■ **Stored items**
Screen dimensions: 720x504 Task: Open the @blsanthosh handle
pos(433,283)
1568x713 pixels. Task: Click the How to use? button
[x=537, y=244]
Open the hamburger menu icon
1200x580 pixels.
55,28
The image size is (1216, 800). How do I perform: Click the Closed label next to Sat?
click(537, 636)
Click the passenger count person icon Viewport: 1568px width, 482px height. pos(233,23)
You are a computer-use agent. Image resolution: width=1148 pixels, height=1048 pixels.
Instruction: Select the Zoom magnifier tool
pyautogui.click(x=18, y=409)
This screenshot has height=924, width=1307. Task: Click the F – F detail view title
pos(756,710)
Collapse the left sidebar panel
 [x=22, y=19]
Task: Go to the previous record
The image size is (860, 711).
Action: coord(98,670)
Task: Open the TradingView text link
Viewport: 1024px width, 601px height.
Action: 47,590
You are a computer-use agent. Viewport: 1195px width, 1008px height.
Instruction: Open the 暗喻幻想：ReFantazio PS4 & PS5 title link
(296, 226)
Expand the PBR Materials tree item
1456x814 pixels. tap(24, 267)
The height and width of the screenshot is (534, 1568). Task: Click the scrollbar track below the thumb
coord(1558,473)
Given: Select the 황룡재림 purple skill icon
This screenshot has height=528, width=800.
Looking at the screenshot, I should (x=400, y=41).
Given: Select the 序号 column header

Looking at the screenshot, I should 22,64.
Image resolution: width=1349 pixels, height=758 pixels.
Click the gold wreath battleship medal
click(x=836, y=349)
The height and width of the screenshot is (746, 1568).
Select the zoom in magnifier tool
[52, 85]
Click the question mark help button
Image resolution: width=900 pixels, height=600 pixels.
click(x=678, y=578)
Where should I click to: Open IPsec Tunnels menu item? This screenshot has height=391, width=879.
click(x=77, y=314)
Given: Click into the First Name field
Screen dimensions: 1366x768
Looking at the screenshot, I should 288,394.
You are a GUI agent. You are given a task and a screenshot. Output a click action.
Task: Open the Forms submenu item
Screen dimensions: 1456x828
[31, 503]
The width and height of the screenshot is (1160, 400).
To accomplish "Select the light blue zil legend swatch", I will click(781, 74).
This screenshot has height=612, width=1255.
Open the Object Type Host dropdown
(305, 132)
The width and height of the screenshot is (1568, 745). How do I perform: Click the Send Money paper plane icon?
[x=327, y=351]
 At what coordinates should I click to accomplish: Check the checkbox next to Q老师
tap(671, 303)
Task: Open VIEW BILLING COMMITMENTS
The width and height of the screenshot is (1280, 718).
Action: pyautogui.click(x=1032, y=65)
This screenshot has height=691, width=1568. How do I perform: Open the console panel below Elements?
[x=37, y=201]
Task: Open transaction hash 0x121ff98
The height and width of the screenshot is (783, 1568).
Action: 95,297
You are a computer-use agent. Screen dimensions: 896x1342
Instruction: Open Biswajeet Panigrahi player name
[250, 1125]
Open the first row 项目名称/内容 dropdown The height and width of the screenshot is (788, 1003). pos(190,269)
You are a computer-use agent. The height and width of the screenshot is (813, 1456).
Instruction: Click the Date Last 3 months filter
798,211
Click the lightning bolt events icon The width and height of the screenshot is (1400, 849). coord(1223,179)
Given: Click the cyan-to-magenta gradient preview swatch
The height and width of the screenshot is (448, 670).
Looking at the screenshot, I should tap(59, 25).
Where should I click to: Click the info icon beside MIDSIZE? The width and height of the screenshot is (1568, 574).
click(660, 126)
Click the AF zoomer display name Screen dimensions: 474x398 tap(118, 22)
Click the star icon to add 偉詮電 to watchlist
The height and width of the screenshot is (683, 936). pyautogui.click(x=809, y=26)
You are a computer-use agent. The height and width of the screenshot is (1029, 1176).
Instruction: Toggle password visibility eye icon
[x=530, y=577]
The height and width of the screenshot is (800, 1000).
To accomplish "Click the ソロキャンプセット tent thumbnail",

■ **Written instruction**
Count the lines in the listing above that contain the word "perform", and reply with the number alone.

■ **Response for this exercise**
3